** Opening TASK MATERIAL block **
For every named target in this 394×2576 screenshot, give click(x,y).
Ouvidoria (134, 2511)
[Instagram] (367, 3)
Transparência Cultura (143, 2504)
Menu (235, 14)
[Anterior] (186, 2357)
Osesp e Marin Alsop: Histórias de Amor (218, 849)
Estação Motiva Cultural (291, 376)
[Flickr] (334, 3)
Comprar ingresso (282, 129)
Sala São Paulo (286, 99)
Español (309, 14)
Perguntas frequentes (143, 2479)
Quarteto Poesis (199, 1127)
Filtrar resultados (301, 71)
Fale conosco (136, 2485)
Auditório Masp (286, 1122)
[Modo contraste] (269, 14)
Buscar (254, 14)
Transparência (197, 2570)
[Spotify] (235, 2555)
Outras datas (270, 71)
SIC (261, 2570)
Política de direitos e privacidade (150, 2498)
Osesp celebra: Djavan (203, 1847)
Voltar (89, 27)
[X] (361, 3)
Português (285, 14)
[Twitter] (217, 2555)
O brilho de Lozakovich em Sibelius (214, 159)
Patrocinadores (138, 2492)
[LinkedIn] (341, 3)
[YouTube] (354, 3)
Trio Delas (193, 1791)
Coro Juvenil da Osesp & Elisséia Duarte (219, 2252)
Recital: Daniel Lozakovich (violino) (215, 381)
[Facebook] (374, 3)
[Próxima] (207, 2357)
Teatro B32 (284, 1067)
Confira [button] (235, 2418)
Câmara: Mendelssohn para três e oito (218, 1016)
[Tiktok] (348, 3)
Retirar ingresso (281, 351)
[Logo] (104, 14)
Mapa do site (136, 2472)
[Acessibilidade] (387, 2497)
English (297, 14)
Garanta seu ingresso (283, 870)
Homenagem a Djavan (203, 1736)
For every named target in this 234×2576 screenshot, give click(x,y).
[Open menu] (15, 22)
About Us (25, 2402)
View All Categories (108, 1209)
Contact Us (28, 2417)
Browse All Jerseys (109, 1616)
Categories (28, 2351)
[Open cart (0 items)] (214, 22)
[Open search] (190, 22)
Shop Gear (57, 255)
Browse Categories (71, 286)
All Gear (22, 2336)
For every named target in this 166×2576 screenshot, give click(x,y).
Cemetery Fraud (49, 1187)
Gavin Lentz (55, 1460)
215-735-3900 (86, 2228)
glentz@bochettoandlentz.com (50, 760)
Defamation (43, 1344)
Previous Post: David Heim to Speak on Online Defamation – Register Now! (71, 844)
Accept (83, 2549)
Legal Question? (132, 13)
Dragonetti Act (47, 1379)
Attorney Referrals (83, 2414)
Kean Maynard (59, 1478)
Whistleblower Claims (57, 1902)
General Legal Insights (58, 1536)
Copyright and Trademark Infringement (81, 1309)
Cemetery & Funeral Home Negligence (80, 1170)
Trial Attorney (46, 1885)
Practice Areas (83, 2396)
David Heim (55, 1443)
** Closing TASK MATERIAL block **
TASK PROMPT >> The expected result is every line above containing the string "Attorney".

TASK RESPONSE >>
Attorney Referrals (83, 2414)
Trial Attorney (46, 1885)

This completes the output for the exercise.